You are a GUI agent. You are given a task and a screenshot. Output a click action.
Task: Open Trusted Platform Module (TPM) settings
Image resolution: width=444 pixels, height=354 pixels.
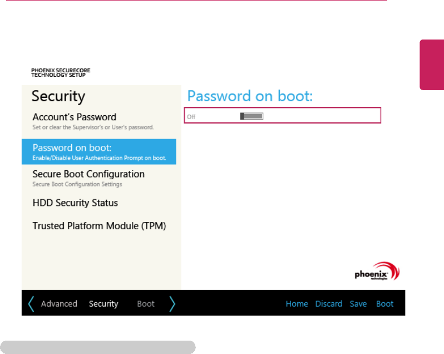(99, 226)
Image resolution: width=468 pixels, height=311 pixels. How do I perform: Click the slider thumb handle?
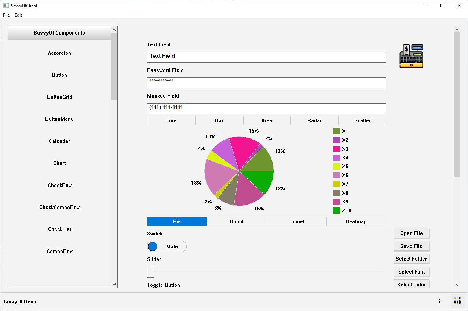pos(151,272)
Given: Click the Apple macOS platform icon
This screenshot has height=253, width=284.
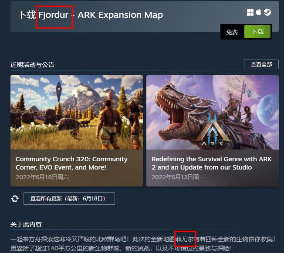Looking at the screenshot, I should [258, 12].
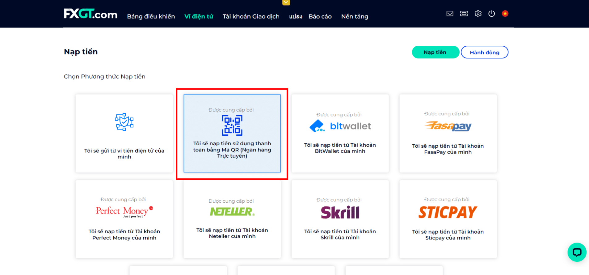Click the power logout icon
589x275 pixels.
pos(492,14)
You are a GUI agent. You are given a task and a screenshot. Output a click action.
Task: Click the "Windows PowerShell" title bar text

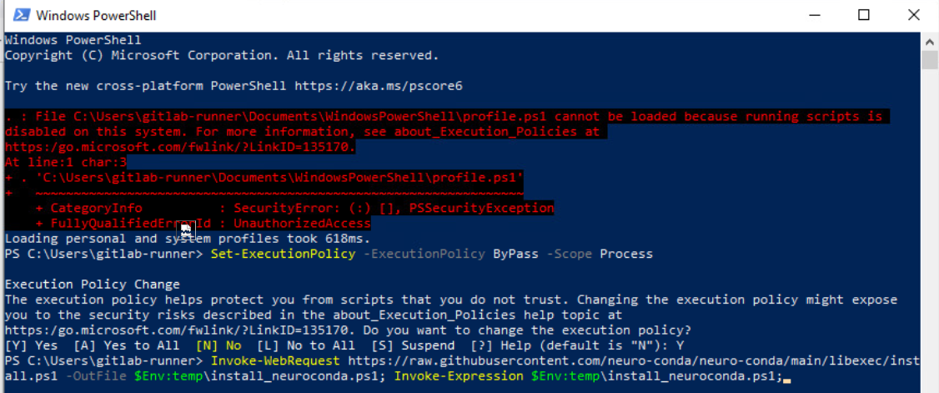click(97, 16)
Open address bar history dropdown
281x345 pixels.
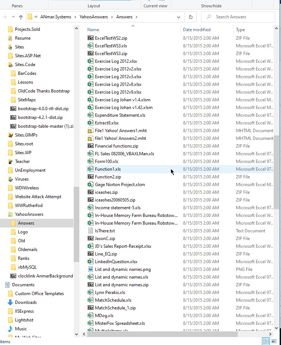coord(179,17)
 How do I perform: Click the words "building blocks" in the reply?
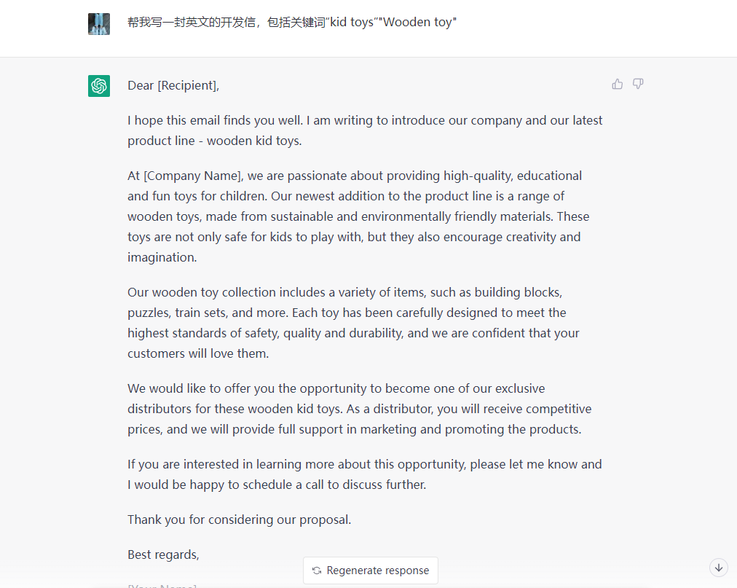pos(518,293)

## [Activity]
Could you set down, exactly as written, every line from the start of the records above through the line containing "Open address bar history dropdown", leaving the pictures out?

## [Output of the task]
You are a GUI agent. You are given a task and a screenshot. Output a click action.
Task: Open Trusted Platform Module (TPM) settings
Image resolution: width=444 pixels, height=354 pixels.
(99, 226)
Image resolution: width=468 pixels, height=311 pixels. How do I perform: Click the slider thumb handle?
pos(151,272)
Given: Click the Apple macOS platform icon
This screenshot has height=253, width=284.
Looking at the screenshot, I should [258, 12].
Click the power logout icon
589x275 pixels.
pos(492,14)
You are a GUI agent. You are given a task and a screenshot. Output a click action.
Task: Click the "Windows PowerShell" title bar text

click(97, 16)
Open address bar history dropdown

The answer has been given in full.